А вот у нас ее не было.
Как же нам привыкнуть к какому-нибудь делу после всего этого? — Он кивает головой в сторону фронта.
— Хорошо бы стать рантье, тогда можно было бы жить где-нибудь в лесу, в полном одиночестве, — говорю я, но мне тотчас же становится стыдно за эти чрезмерные претензии.
— Что же с нами будет, когда мы вернемся? — спрашивает Мюллер, и даже ему становится не по себе.
Кропп пожимает плечами:
— Не знаю.
Сначала надо остаться в живых, а там видно будет.
В сущности, никто из нас ничего не может сказать.
— Так что же мы стали бы делать? — спрашиваю я.
— У меня ни к чему нет охоты, — устало отвечает Кропп.
— Ведь рано или поздно ты умрешь, так не все ли равно, что ты нажил?
И вообще я не верю, что мы вернемся.
— Знаешь, Альберт, когда я об этом размышляю, — говорю я через некоторое время, переворачиваясь на спину, — когда я думаю о том, что однажды я услышу слово «мир» и это будет правда, мне хочется сделать чтонибудь немыслимое, — так опьяняет меня это слово. Чтонибудь такое, чтобы знать, что ты не напрасно валялся здесь в грязи, не напрасно попал в этот переплет.
Только я ничего не могу придумать.
То, что действительно можно сделать, вся эта процедура приобретения профессии, — сначала учеба, потом жалованье и так далее, — от этого меня с души воротит, потому что так было всегда, и все это отвратительно.
Но ничего другого я не нахожу, ничего другого я не вижу, Альберт.
В эту минуту все кажется мне беспросветным, и меня охватывает отчаяние.
Кропп думает о том же.
— И вообще всем нам будет трудно.
Неужели они там, в тылу, никогда не задумываются над этим?

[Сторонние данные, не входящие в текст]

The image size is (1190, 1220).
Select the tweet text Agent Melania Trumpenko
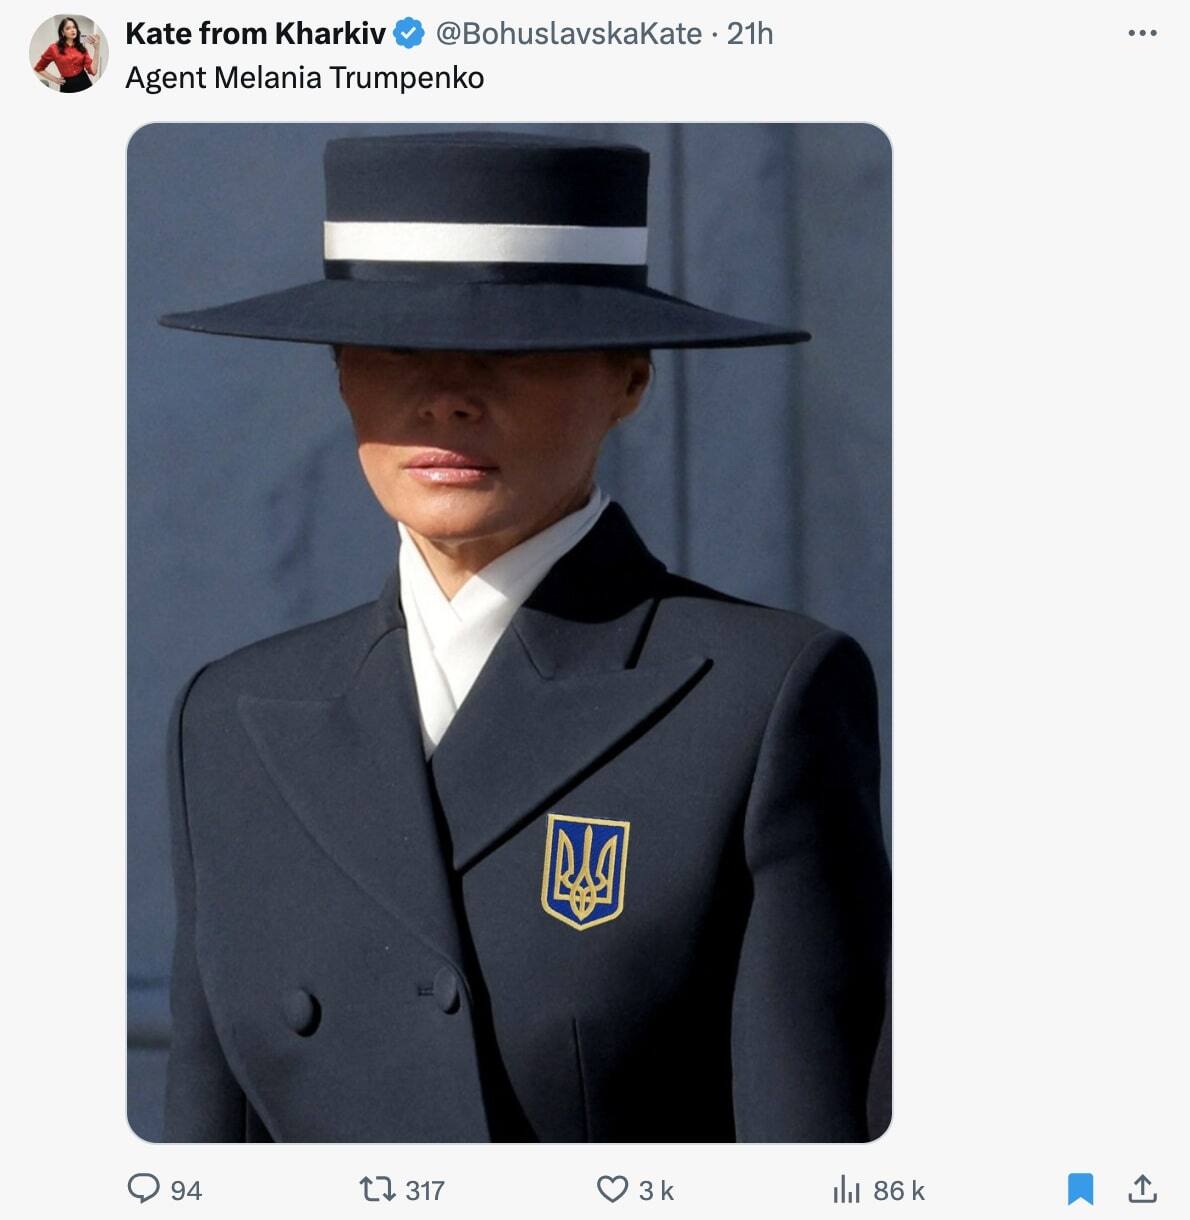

Два года подряд стрелять из винтовки и метать гранаты — это нельзя сбросить с себя, как сбрасывают грязное белье…
Мы приходим к заключению, что нечто подобное переживает каждый, — не только мы здесь, но и всякий, кто находится в том же положении, где бы он ни был; только одни чувствуют это больше, другие — меньше.
Это общая судьба нашего поколения.
Альберт высказывает эту мысль вслух:
— Война сделала нас никчемными людьми.
Он прав.
Мы больше не молодежь.
Мы уже не собираемся брать жизнь с бою.
Мы беглецы.
Мы бежим от самих себя.
От своей жизни.
Нам было восемнадцать лет, и мы только еще начинали любить мир и жизнь; нам пришлось стрелять по ним.
Первый же разорвавшийся снаряд попал в наше сердце.
Мы отрезаны от разумной деятельности, от человеческих стремлений, от прогресса.
Мы больше не верим в них. Мы верим в войну.
Канцелярия зашевелилась.
Как видно, Химмельштос поднял там всех на ноги.
Во главе карательного отряда трусит толстый фельдфебель.
Любопытно, что почти все ротные фельдфебеля — толстяки.
За ним следует снедаемый жаждой мести Химмельштос.
Его сапоги сверкают на солнце.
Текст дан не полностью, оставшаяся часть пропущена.